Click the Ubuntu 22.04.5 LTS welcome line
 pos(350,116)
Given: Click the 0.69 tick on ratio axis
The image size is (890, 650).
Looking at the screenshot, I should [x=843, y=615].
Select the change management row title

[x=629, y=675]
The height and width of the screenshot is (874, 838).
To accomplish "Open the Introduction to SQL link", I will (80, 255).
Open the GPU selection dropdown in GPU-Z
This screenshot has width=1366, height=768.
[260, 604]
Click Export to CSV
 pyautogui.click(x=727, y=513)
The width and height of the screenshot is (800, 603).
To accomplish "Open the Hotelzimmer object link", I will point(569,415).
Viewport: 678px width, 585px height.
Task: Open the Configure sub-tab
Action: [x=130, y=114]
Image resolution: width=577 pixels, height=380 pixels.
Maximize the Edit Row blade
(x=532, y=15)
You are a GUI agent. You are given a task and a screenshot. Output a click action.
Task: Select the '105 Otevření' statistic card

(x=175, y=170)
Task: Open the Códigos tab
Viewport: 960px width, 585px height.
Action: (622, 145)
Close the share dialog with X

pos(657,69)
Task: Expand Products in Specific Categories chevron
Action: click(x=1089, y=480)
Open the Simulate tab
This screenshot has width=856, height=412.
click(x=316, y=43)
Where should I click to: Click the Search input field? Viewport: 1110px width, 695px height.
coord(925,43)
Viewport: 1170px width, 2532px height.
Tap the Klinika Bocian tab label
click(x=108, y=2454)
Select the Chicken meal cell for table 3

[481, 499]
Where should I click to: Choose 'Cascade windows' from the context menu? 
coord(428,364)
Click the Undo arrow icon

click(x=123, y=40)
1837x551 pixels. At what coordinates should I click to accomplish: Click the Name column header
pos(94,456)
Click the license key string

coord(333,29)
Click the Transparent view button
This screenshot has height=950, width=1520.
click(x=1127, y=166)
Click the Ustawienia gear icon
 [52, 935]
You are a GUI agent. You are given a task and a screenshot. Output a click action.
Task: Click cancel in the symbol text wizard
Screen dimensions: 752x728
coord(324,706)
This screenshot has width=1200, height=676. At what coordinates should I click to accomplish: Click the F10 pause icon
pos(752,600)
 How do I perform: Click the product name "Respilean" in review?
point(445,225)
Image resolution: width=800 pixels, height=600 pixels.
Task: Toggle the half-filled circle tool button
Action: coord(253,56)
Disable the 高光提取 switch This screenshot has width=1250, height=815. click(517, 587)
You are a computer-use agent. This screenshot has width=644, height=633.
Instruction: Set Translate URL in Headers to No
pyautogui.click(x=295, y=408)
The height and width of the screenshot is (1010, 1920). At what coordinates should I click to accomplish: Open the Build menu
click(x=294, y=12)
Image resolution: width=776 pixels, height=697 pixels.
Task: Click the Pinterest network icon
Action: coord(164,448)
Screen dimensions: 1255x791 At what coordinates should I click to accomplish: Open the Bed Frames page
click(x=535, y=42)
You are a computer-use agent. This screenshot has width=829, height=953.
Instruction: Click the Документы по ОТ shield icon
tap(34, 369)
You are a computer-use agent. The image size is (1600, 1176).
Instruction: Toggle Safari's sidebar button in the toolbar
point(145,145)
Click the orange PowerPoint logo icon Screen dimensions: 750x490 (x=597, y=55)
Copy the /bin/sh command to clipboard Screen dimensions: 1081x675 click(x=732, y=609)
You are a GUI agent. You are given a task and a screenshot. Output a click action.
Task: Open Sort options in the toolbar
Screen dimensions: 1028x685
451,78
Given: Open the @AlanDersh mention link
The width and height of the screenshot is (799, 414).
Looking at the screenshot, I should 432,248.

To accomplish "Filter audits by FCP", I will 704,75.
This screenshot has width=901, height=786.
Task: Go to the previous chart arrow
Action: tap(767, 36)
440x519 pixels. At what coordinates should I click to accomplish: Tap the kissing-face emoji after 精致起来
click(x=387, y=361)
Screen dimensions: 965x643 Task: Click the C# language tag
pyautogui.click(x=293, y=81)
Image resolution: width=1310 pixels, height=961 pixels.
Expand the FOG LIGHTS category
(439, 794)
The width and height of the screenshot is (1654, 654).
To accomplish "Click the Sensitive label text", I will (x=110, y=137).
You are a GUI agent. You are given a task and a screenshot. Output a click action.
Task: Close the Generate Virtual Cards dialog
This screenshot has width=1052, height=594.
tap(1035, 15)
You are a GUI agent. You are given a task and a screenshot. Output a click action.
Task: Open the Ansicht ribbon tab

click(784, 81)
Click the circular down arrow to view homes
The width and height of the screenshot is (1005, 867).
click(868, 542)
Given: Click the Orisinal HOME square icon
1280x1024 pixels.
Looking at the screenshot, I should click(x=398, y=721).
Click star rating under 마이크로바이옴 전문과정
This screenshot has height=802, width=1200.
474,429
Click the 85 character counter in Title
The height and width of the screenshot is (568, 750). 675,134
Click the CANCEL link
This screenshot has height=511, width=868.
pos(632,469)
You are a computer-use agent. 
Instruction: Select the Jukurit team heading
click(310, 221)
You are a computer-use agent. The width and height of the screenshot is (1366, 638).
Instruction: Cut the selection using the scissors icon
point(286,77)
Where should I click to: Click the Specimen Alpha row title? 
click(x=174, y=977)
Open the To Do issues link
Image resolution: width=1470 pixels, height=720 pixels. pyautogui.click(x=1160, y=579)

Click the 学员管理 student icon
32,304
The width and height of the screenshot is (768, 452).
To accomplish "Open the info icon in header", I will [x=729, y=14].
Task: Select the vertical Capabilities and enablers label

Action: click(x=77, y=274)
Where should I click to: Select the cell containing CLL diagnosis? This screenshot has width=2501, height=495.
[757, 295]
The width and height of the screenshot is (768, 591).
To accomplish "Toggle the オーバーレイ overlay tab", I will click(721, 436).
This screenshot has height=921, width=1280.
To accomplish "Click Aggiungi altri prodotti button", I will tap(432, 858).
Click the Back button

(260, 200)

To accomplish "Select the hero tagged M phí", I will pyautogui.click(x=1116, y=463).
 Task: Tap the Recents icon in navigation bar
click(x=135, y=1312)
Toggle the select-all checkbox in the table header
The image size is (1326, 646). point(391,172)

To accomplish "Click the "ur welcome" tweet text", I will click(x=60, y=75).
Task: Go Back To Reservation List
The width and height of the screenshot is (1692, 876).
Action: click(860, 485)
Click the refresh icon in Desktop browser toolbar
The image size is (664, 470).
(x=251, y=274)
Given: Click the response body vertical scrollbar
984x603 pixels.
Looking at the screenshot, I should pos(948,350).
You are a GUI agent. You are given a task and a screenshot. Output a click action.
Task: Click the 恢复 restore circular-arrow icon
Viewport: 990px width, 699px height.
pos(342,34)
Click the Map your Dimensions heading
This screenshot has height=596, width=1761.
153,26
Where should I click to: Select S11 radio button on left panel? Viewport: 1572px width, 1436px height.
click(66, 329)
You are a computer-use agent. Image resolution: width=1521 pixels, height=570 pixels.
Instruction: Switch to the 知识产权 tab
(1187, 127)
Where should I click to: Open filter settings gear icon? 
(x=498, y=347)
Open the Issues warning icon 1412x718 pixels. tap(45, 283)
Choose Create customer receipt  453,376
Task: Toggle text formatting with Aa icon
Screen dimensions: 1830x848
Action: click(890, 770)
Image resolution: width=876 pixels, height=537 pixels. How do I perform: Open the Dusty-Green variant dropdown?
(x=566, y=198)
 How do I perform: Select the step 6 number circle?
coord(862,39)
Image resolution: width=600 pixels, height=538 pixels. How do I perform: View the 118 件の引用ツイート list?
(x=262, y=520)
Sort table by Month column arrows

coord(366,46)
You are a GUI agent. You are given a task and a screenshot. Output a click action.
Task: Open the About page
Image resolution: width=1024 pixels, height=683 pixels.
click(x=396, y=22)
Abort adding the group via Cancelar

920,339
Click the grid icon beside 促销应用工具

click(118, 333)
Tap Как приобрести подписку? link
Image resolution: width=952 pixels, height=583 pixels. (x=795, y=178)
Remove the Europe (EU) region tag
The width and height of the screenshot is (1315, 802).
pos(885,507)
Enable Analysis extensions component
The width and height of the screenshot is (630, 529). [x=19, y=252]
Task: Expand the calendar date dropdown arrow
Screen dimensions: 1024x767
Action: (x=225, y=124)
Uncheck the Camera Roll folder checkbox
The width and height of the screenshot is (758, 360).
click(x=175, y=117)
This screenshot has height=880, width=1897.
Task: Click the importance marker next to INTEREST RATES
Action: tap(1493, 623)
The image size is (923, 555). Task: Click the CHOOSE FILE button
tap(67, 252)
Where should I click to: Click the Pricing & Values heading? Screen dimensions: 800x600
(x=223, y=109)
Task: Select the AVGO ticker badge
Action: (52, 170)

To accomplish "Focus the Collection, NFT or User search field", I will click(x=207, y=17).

----

_What you have to do_
The lines from the one holding "The image size is (923, 555)." through the end of the listing above are to be written out exactly, both ends included, and no others.

_Answer area_
The image size is (923, 555). Task: Click the CHOOSE FILE button
tap(67, 252)
Where should I click to: Click the Pricing & Values heading? Screen dimensions: 800x600
(x=223, y=109)
Task: Select the AVGO ticker badge
Action: (52, 170)

To accomplish "Focus the Collection, NFT or User search field", I will click(x=207, y=17).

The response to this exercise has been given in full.